▸ WHAT THE TASK REQUIRES: Extract verbatim every line from the one containing "You are a GUI" to the final line of the records below, inclusive, and exclude all pictures.

[Screenshot grounding data]
::::
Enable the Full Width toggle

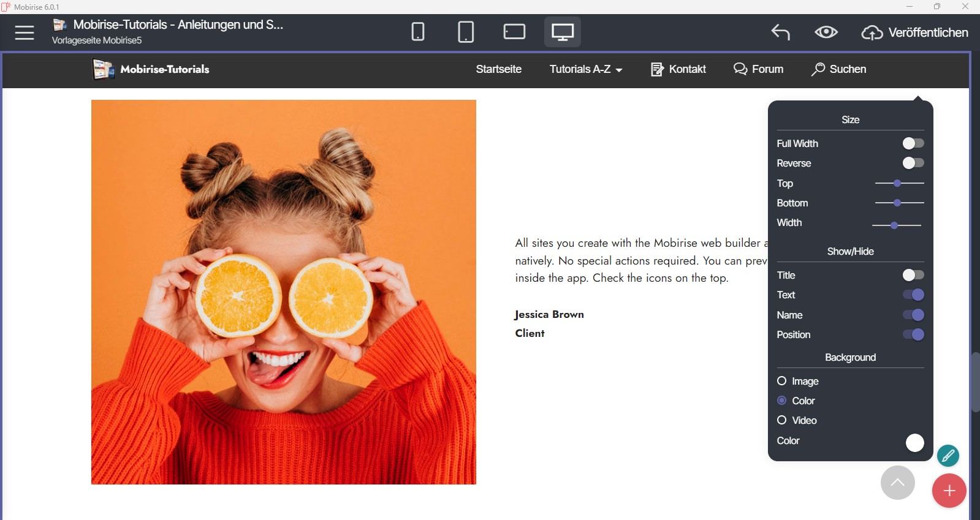[x=913, y=143]
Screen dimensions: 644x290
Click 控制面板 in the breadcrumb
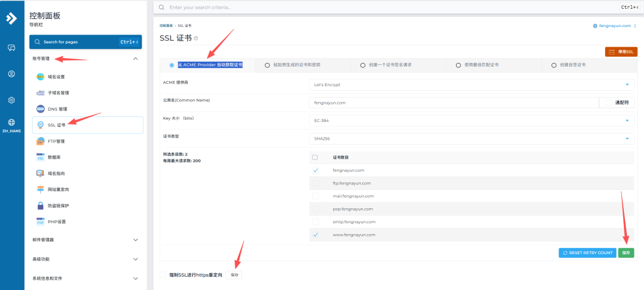165,26
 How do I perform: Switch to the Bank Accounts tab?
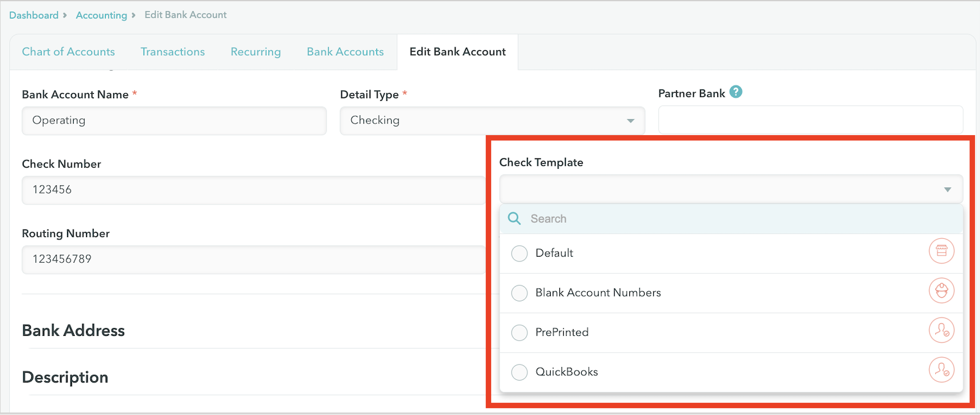tap(345, 52)
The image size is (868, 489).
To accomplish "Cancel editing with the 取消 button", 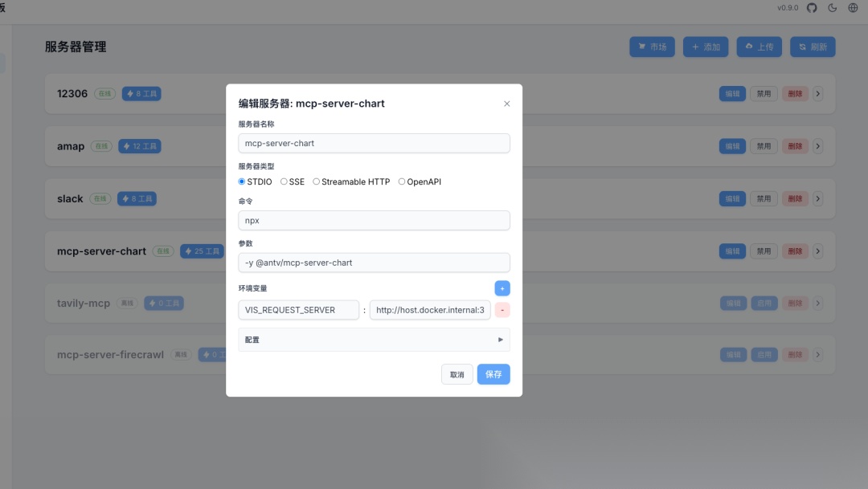I will 457,373.
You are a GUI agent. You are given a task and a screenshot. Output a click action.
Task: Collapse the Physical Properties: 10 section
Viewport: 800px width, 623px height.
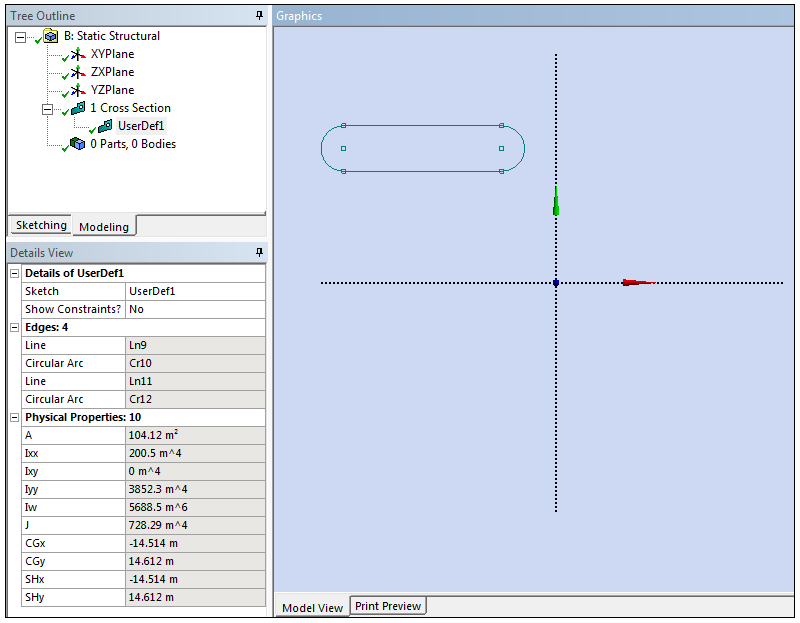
::::
▸ EXERCISE RESULT:
You are a GUI agent. You are given a task and a screenshot. Output a click action.
Task: Collapse the Physical Properties: 10 section
Viewport: 800px width, 623px height.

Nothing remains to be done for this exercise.